_ABOUT THIS TASK_. I would like every line of the records below that contains the word "width" copied.

_DATA FOR REVIEW_.
= = = = =

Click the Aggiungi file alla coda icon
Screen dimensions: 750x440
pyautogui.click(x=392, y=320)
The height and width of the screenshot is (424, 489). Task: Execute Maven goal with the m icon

= = = = =

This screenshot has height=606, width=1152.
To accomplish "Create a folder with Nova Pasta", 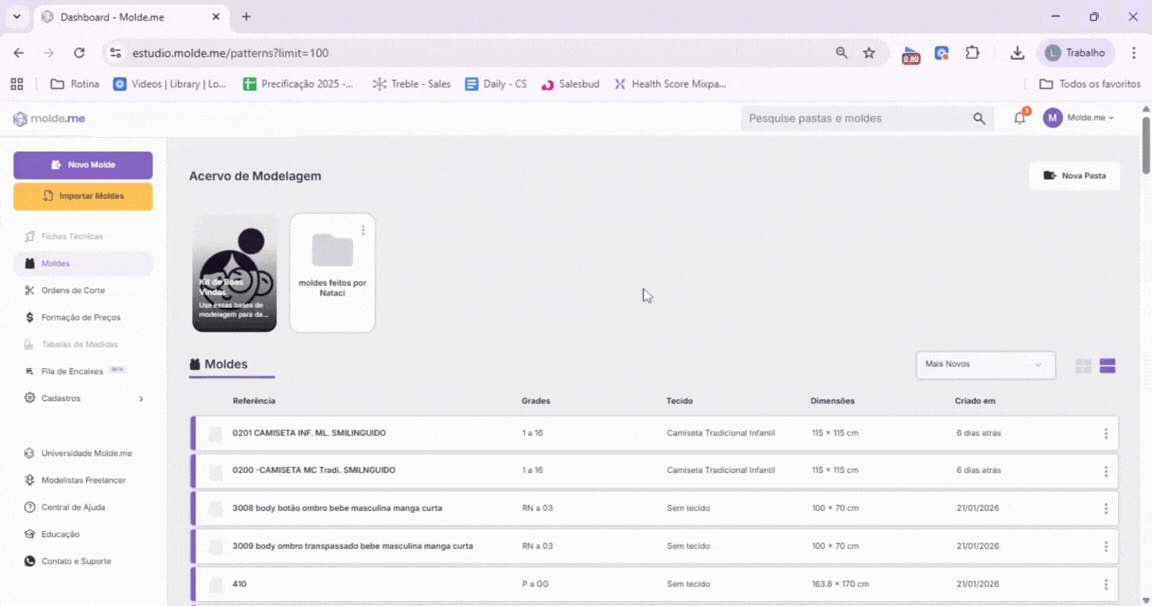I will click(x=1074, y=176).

= = = = =

_SOLUTION TO THE EXERCISE_.
The height and width of the screenshot is (424, 489). Task: Execute Maven goal with the m icon
This screenshot has height=606, width=1152.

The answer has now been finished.